Merge Now, Regret Later: The Hidden Cost of Model Merging is Adversarial Transferability
Ankit Gangwal , Aaryan Ajay Sharma
Published on arXiv
2509.23689
Input Manipulation Attack
OWASP ML Top 10 — ML01
Key Finding
Merged models are highly vulnerable to black-box transfer attacks with over 95% relative attack success rate, and stronger model merging methods paradoxically increase this vulnerability
Model Merging (MM) has emerged as a promising alternative to multi-task learning, where multiple fine-tuned models are combined, without access to tasks' training data, into a single model that maintains performance across tasks. Recent works have explored the impact of MM on adversarial attacks, particularly backdoor attacks. However, none of them have sufficiently explored its impact on transfer attacks using adversarial examples, i.e., a black-box adversarial attack where examples generated for a surrogate model successfully mislead a target model. In this work, we study the effect of MM on the transferability of adversarial examples. We perform comprehensive evaluations and statistical analysis consisting of 8 MM methods, 7 datasets, and 6 attack methods, sweeping over 336 distinct attack settings. Through it, we first challenge the prevailing notion of MM conferring free adversarial robustness, and show MM cannot reliably defend against transfer attacks, with over 95% relative transfer attack success rate. Moreover, we reveal 3 key insights for machine-learning practitioners regarding MM and transferability for a robust system design: (1) stronger MM methods increase vulnerability to transfer attacks; (2) mitigating representation bias increases vulnerability to transfer attacks; and (3) weight averaging, despite being the weakest MM method, is the most vulnerable MM method to transfer attacks. Finally, we analyze the underlying reasons for this increased vulnerability, and provide potential solutions to the problem.
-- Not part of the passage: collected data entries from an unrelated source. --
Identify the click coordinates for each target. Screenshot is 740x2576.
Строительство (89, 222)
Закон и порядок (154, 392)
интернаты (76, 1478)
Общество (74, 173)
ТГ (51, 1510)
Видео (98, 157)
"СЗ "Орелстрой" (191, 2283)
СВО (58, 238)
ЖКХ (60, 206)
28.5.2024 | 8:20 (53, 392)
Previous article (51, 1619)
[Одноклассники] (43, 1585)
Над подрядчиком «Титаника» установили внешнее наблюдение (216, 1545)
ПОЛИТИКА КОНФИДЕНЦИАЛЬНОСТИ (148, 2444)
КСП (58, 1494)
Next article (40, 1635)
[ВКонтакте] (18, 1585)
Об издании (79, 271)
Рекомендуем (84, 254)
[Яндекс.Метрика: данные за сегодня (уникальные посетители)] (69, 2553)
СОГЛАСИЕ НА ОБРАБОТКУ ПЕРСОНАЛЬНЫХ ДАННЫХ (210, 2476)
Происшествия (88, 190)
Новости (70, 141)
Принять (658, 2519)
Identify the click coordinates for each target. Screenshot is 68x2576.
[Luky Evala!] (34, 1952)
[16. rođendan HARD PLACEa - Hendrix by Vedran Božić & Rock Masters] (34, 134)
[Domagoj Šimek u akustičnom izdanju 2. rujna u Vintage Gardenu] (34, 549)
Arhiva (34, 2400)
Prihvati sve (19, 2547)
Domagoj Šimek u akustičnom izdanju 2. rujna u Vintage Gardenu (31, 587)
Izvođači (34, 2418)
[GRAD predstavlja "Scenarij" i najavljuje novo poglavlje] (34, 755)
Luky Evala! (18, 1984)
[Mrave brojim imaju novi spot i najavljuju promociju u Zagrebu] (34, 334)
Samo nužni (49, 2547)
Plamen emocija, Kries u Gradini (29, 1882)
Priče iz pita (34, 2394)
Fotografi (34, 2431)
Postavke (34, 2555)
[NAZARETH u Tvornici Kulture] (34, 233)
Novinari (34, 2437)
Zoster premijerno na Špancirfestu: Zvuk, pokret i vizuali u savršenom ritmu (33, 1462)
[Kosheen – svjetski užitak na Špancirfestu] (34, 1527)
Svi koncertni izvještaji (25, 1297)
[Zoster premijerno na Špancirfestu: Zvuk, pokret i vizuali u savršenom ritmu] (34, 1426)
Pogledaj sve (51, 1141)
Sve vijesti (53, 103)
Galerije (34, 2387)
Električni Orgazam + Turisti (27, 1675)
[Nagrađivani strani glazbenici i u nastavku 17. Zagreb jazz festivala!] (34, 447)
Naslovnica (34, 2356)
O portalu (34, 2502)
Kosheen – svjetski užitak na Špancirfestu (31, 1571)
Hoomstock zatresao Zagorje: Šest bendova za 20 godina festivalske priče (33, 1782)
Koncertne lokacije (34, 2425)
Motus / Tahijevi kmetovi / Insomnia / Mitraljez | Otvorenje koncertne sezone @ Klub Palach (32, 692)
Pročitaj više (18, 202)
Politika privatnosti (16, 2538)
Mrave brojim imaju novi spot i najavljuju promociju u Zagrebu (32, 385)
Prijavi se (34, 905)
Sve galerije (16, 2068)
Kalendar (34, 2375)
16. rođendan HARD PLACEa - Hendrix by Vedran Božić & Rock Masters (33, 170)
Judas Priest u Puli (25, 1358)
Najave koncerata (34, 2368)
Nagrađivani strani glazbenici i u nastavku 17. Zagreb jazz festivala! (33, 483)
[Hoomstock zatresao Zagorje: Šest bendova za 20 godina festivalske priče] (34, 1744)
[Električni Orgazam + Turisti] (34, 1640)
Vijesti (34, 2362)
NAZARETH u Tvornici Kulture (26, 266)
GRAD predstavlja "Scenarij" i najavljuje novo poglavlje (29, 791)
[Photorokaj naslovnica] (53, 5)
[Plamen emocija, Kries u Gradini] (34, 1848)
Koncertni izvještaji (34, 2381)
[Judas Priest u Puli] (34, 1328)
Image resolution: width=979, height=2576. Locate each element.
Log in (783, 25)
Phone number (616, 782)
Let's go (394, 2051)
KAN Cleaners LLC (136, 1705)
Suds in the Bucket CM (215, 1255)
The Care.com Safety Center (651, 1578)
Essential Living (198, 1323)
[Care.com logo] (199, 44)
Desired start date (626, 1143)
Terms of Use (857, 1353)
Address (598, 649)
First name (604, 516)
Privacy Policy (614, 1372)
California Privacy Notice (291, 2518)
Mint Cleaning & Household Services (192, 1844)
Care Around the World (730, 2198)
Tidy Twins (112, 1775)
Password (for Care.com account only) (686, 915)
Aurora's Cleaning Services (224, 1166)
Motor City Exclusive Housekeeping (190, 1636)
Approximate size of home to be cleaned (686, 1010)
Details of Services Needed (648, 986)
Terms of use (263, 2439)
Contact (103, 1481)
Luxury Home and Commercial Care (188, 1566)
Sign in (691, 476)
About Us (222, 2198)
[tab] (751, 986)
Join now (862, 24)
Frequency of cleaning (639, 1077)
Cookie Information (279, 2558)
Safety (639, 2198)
Our findings offer critical insights for designing more secure systems employing MM.
Key Contributions
- Challenges the prevailing assumption that model merging provides free adversarial robustness, demonstrating >95% relative transfer attack success rate against merged models
- Statistically validates three key findings across 336 settings (8 MM methods × 7 datasets × 6 attacks): stronger MM methods increase transfer vulnerability, reducing representation bias increases vulnerability, and weight averaging is most vulnerable despite being the weakest MM method
- Analyzes the underlying mechanisms driving increased vulnerability in merged models and proposes potential mitigations for robust system design
🛡️ Threat Analysis
The paper centers on adversarial example transferability — black-box transfer attacks where adversarial inputs crafted on a surrogate model successfully mislead merged target models at inference time, evaluated across 6 attack methods and 8 merging strategies.